Le monde sera ce que nous en ferons, et nous ne pouvons en profiter que le temps qui nous est imparti, de notre courte passage. Le sien était trop court, parce qu'il avait tant de choses à nous dire ! Quand je pense à ces pseudo-penseurs qui débitent des banalités, sinon des balivernes, je trouve que ce vers convient bien à notre perte :

"Au compte des pairs d'yeux, un seul manquant,
Au compte des esprits, plus que des milliers !"

(traduction personnelle de :
"az shomâr e do-cashm yek-tan kam
 az shomâr e xrad, hazârân bish !")

écrit le 24/01/2002

D'abord quelques définitions de base (bourdieusiennes)

Si on adopte la définition de Deleuze pour désigner un philosophe, faiseur des concepts, Bourdieu arrive sans conteste en tête des philosophes du 20ème siècle. Il a développé tout un lexique, qui forme un ensemble lié et cohérent. Il convient de le connaître pour mieux profiter de ses réflexions. Ainsi, et en attendant que ce qui suit soit ajouté au « Lexique » bourdieusien, voici quelques définitions que j'ai tiré de ses oeuvres :

extraits de l'introduction de Loïc Wacquant à Réponses (ses entretiens avec Bourdieu)

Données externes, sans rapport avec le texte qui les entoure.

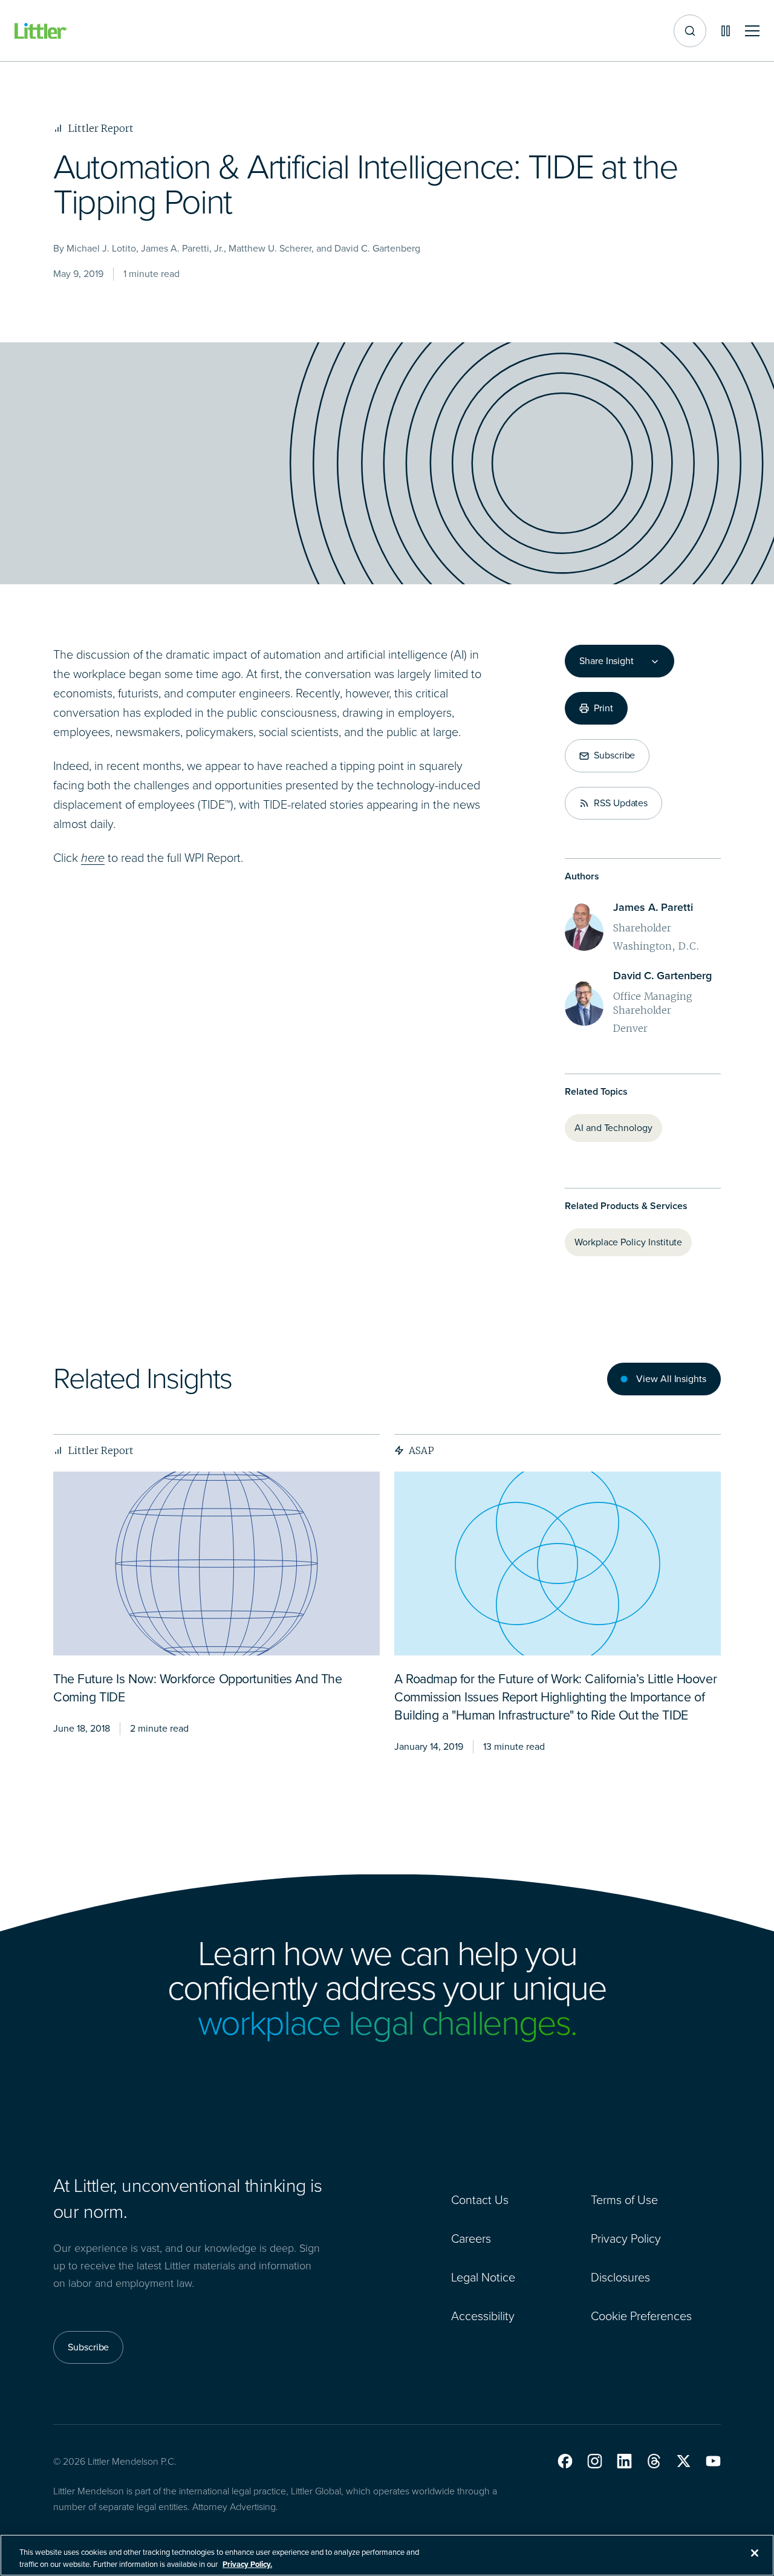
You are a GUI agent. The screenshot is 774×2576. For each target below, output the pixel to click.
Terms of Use (624, 2199)
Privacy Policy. (247, 2563)
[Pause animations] (725, 30)
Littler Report (101, 1450)
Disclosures (620, 2277)
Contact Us (480, 2199)
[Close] (754, 2553)
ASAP (421, 1450)
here (93, 858)
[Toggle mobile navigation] (752, 31)
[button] (565, 2461)
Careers (471, 2238)
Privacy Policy (626, 2238)
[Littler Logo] (41, 31)
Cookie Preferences (641, 2315)
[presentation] (216, 1563)
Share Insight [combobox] (606, 661)
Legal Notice (483, 2277)
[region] (387, 2555)
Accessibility (483, 2315)
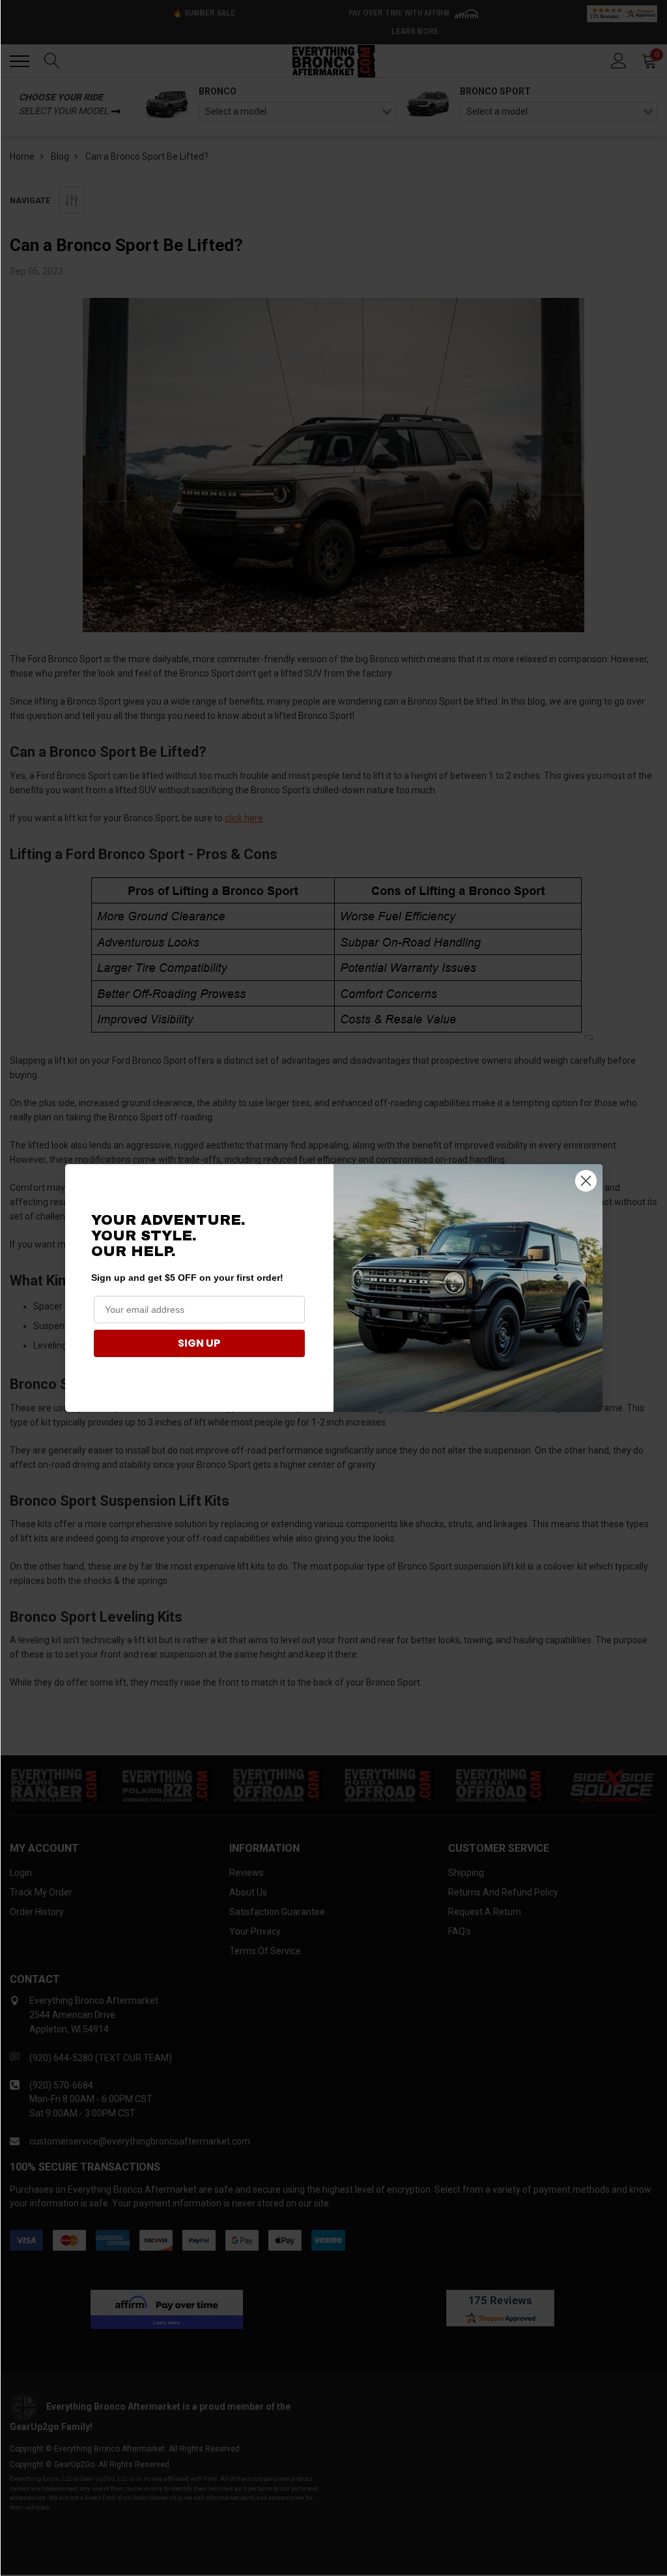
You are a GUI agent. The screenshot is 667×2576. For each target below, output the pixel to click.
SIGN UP (199, 1343)
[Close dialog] (586, 1180)
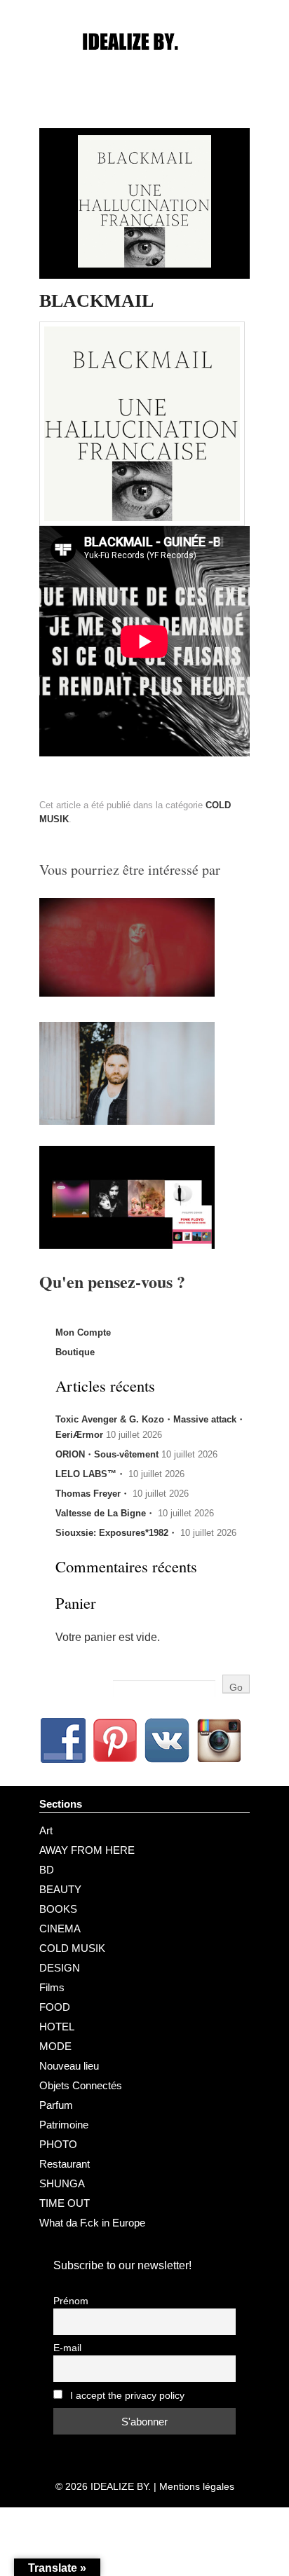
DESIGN (59, 1968)
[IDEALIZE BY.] (144, 68)
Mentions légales (196, 2486)
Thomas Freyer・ (92, 1493)
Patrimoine (63, 2125)
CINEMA (60, 1928)
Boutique (75, 1352)
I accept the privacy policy (125, 2395)
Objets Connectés (80, 2085)
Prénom (70, 2301)
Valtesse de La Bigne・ (105, 1513)
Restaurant (64, 2164)
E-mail (67, 2348)
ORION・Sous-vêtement (107, 1454)
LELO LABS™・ (90, 1474)
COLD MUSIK (72, 1948)
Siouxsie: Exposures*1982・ (116, 1533)
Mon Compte (83, 1332)
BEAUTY (60, 1889)
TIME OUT (64, 2203)
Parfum (56, 2105)
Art (46, 1830)
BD (46, 1870)
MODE (55, 2046)
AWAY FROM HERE (87, 1850)
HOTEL (56, 2027)
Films (52, 1987)
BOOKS (58, 1909)
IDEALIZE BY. (120, 2486)
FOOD (54, 2007)
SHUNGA (62, 2183)
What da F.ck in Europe (92, 2223)
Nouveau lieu (69, 2066)
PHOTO (58, 2144)
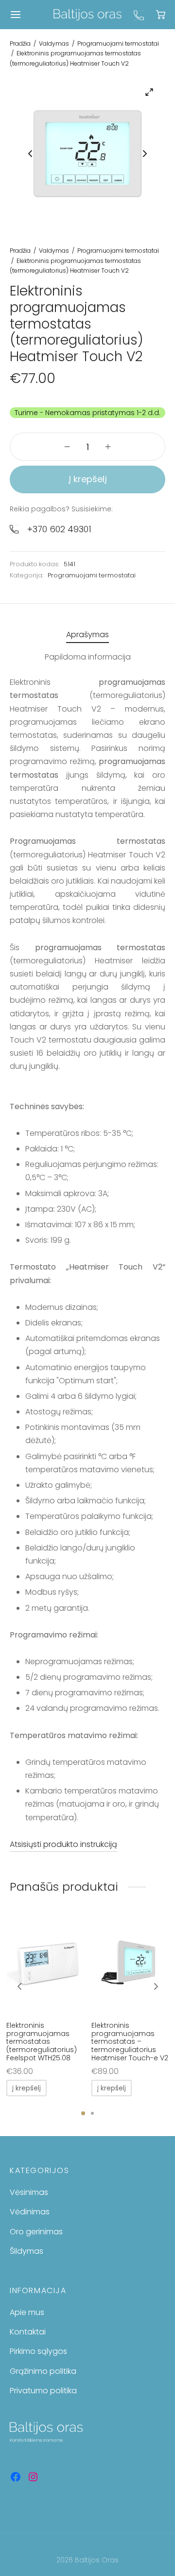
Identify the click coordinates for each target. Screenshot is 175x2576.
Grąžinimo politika (43, 2371)
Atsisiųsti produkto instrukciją (63, 1844)
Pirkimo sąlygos (38, 2351)
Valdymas (54, 43)
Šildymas (26, 2251)
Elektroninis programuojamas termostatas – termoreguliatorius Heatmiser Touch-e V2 (129, 2041)
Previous (30, 153)
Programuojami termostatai (118, 43)
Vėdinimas (30, 2211)
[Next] (156, 1986)
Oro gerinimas (36, 2231)
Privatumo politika (43, 2390)
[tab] (87, 635)
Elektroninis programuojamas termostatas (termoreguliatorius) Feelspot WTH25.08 (41, 2041)
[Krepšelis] (160, 14)
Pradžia (20, 43)
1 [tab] (83, 2113)
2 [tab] (92, 2113)
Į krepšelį (88, 479)
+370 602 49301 (59, 529)
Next (145, 153)
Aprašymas (87, 634)
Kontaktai (28, 2331)
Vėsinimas (29, 2192)
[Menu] (15, 14)
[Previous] (19, 1986)
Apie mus (27, 2312)
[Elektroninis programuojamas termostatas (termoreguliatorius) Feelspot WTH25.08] (45, 1965)
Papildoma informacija (88, 656)
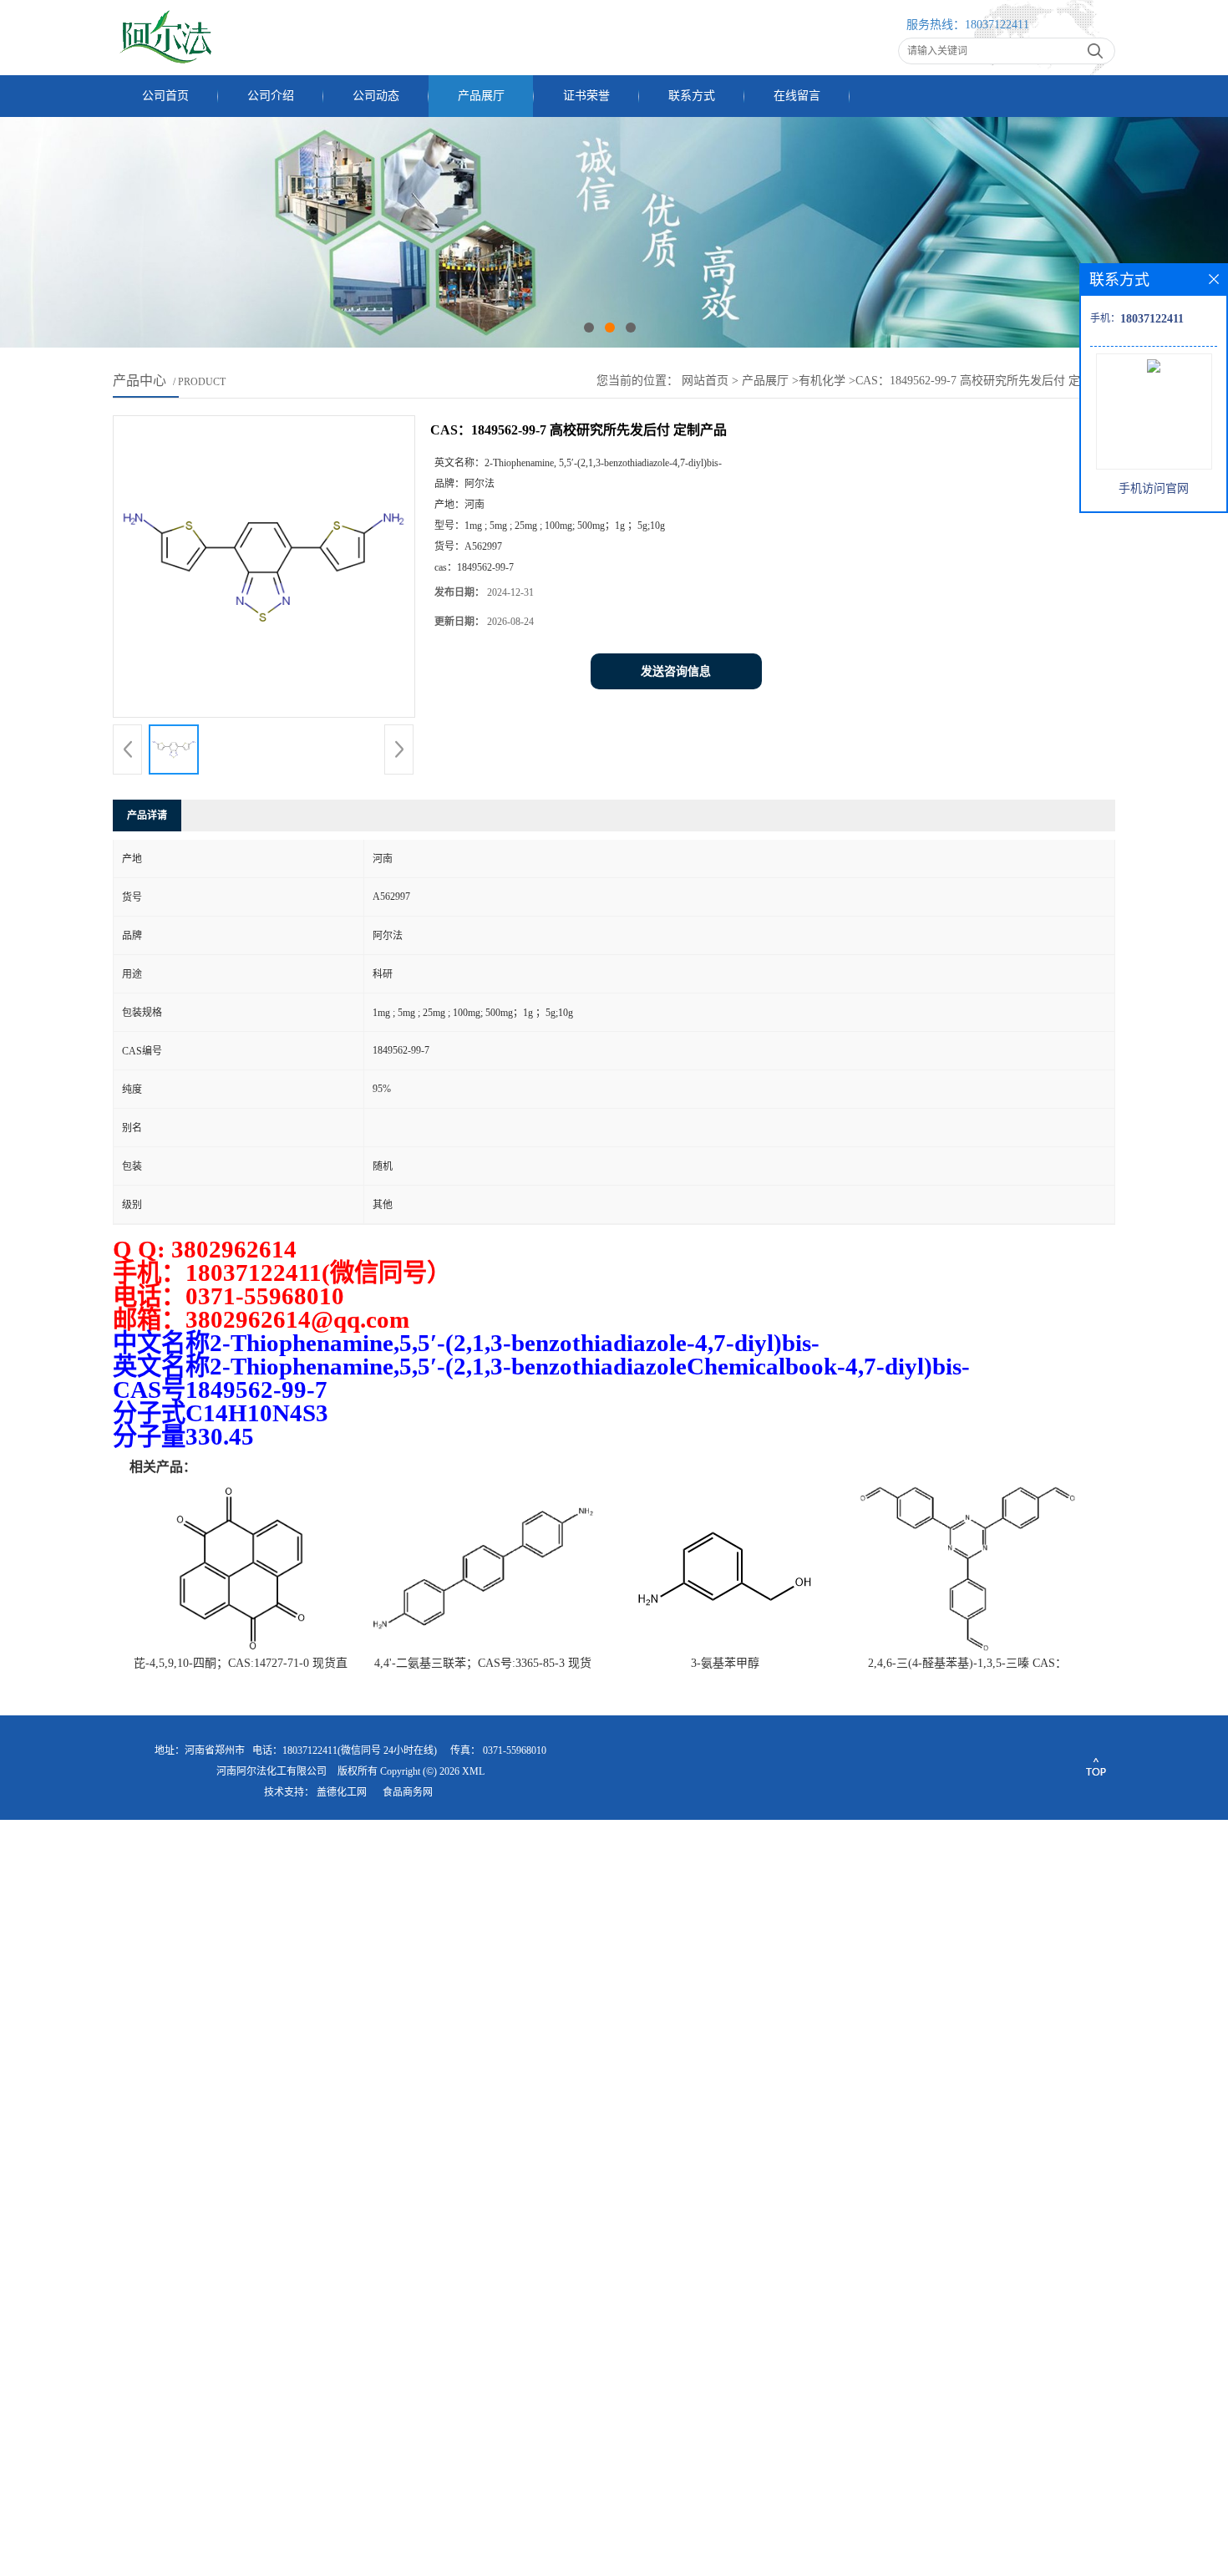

champ : [Pour Bourdieu,] un champ est, à la manière d'un champ magnétique, un système structuré de forces objectives, une configuration relationnelle dotée d'une gravité spécifique qu'elle est capable d'imposer à tous les objets et agents qui y pénètrent. p24

Un champ est aussi un espace de conflits et des concurrence, analogie avec le champ de bataille sur lequel les participants rivalisent dans le but d'établir un monopole sur l'espèce spécifique de capital qui y est efficiente : l'autorité culturelle dans le champ artistique, l'autorité scientifique dans le champ scientifique, l'autorité sacerdotale dans le champ religieux, etc., et le pouvoir de décréter la hiérarchie et les "taux de conversion" entre diverses formes d'autorité dans le champ du pouvoir. p. 25

... tout champ se présente comme une structure de probabilités, de récompenses, de gains, de profits ou sanctions - qui impliquent un certain degré d'indétermination.   p. 25

Méditations pascaliennes

raison analogique : celle du mythe et du rite, la religion, l'alchimie, l'astrologie

raison logique : celle de la philosophie, science, la chimie, l'astronomie     p. 30, 31

doxa : ensemble de croyances fondamentales qui n'ont même pas besoin de s'affirmer sous la forme d'un dogme explicite et conscient de lui-même ( p. 26), ensemble de présupposés inséparablement cognitifs et évaluatifs dont l'acceptation est impliquée par l'appartenance même.        p. 121

habitus : Le concept d'habitus s'est imposé à moi à l'origine comme le seul moyen de rendre compte des décalages qui s'observaient dans beaucoup de pays dits "en voie de développement" entre les structures objectives et les structures incorporées, entre les institutions économiques importées et imposées par le colonisation (ou aujourd'hui par les contraintes du marché) et les dispositions économiques apportées par des agents directement issus du monde précapitaliste.         p. 189

violence symbolique : formes de dominations qui s'exercent avec la collaboration inconsciente des dominés

ethos : un ensemble de valeurs, pour la plupart implicites, qui sont inscrites dans les manières de vivre les plus ordinaires, les plus banales, les plus quotidiennes.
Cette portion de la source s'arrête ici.